Wie könnte zu viel Gemüse zu weniger Babys führen? Das klingt ja erstmal absurd.

Dazu ließen sich derzeit nur Hypothesen aufstellen- und zwar auf Basis plausibler Erklärungsversuche: Es könnte beispielsweise mit den Phytoöstrogenen in Verbindung stehen. Diese sekundären Pflanzenstoffe sind in Obst und Gemüse enthalten. Ihre Struktur ähnelt dem körpereigenen weiblichen Sexualhormon Östrogen, weshalb sie oft „pflanzliches Östrogen“ genannt werden Untersuchungen an Tieren haben z.B. gezeigt dass Phytoöstrogene einen negativen Einfluss auf die Fruchtbarkeit haben können. Bei Soja zeigten sich negative Effekte auf die Fortpflanzungshormone, Spermienproduktion und Fruchtbarkeit. Und US-Wissenschaftler warnen, dass der Verzehr von Sojaprodukten auch für Männer mit Kinderwunsch riskant sein kann – denn dadurch könnte die Spermienkonzentration sinken. Dies geht aus einer Studie hervor, die 2023 in Europas führender Fachzeitschrift für Reproduktionsmedizin veröffentlicht wurde. Des Weiteren könnten viele Phytoöstrogene auch zu einer gewissen „Verweiblichung des Mannes“ führen. Bei erhöhter Aufnahme entwickelt sich eventuell eine „weiche Männerbrust“, die Gynäkomastie (Brustdrüsen vergrößern sich und die Brust wächst – aber nicht mit Muskeln, sondern durch Schwabbelfett). Und das macht sicher weder den Betroffenen noch Frauen Lust auf Sex. Alles nur Spekulation um den Brustspeck, aber eben plausibel. So „lullt“ die Ernährungs-PR Medien und Menschen ein.

Wieso spiegelt dieser Zusammenhang „Gemüseverzehr & Geburtenrate“ das Kernproblem der Ernährungswissenschaften wider?

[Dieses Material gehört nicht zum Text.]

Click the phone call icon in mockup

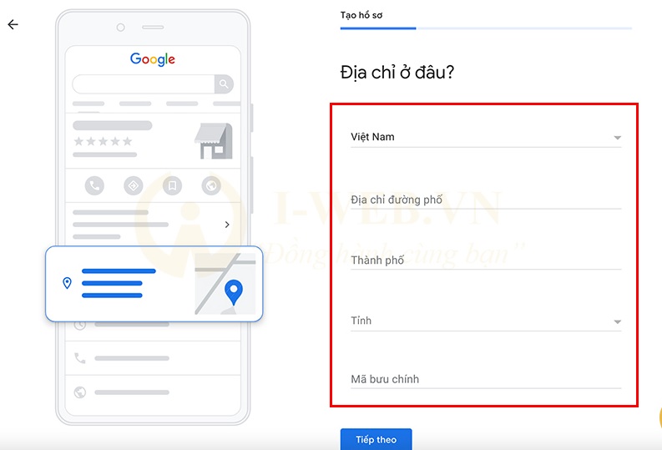point(94,185)
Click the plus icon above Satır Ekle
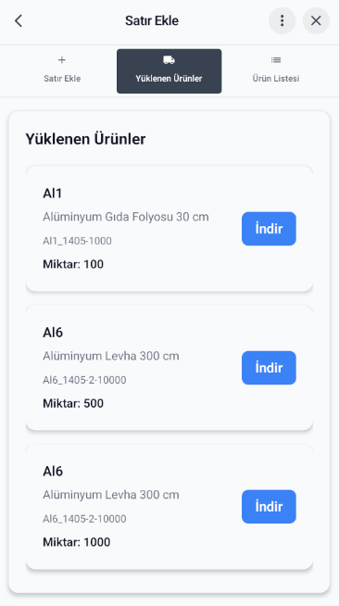The height and width of the screenshot is (606, 339). 62,60
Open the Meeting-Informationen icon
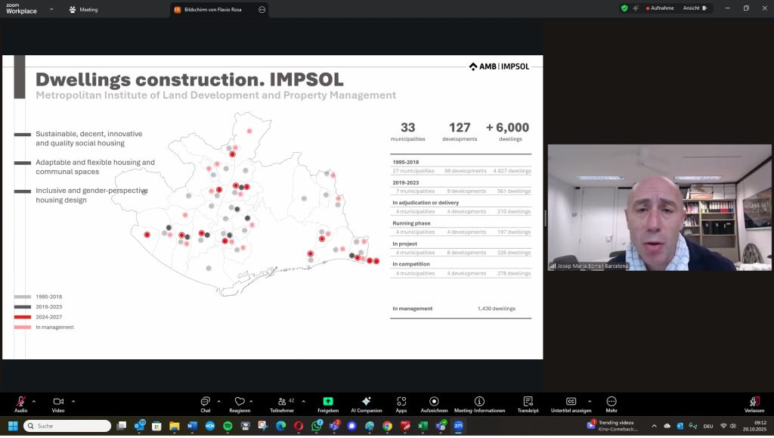This screenshot has width=774, height=438. (x=479, y=402)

Das ist einfach erklärt: Banale Korrelationen werden zu Kausalitäten umgedeutet – also einfache statistische Zusammenhänge bekommen ein „Upgrade“ zum Ursache-Wirkungs-Beleg. Das aber ist wissenschaftlich nicht möglich. Das Problem an der Aussage „Doppelter Gemüseverzehr führt zu Halbierung der Geburtenrate“ ist: Obgleich beide Entwicklungen im gleichen Zeitraum beobachtet wurden, so existiert trotzdem keine  Kausalevidenz, dass der erhöhte Gemüseverzehr die niedrige Geburtenrate verursacht . Und schon gar nicht alleine, also als einziger Auslöser. Genauso ist es bei den großen Volkskrankheiten – auch sie basieren stets auf einem hochkomplexen Mix potenzieller Ursachen resultierend aus dem individuellen Zusammenspiel zahlreicher persönlicher Lebensstilfaktoren. Aber sicher nicht auf einem einzigen Nahrungsmittel oder gar nur einem Bestandteil davon. Daher gleicht Ernährungswissenschaft dem Lesen einer Glaskugel und niemand weiß bis heute. was gesunde Ernährung ist.

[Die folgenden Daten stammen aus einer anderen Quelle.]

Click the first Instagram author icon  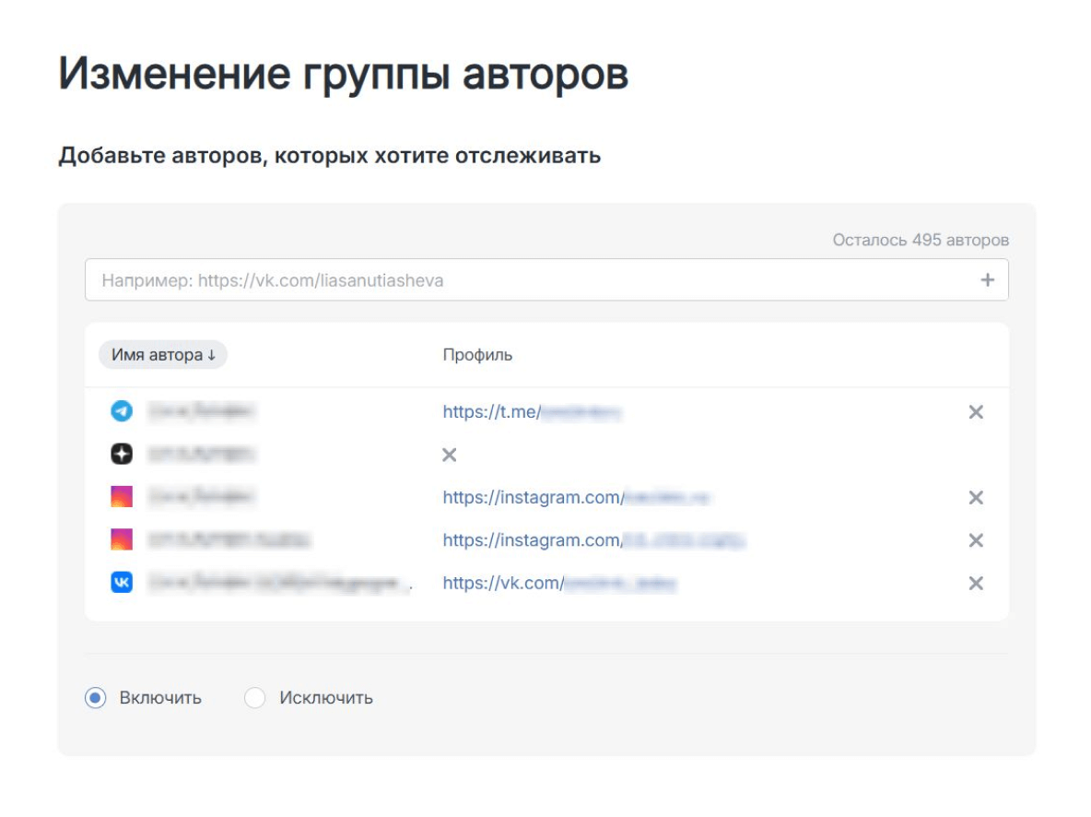tap(122, 498)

Wenn es keine Beweise für gesunde Ernährung gibt, wie ernähre mich dann gesund?

Das ist relativ einfach, denn es gibt nur einen, der weiß, welche Ernährung für Sie persönlich die beste und gesündeste ist – und das ist ihr eigener Körper. Daher gilt: Es gib so viele gesunde Ernährungen, wie es Menschen gibt, denn: Jeder Mensch is(s)t anders. Welche Ernährung also individuell am besten zu Ihnen passt, das erfahren Sie durch die natürlichste Ernährungsart des Menschen: Mit Intuitivem Essen und dem Vertrauen in den eigenen Körper kann man nachhaltig individuell gesunde Ernährungsgewohnheiten entwickeln – und seinen persönlichen „Schlüssel zum biologischen Wohlfühlgewicht“ finden. Hingegen braucht kein gesunder Mensch auch nur eine einzige Ernährungsregel.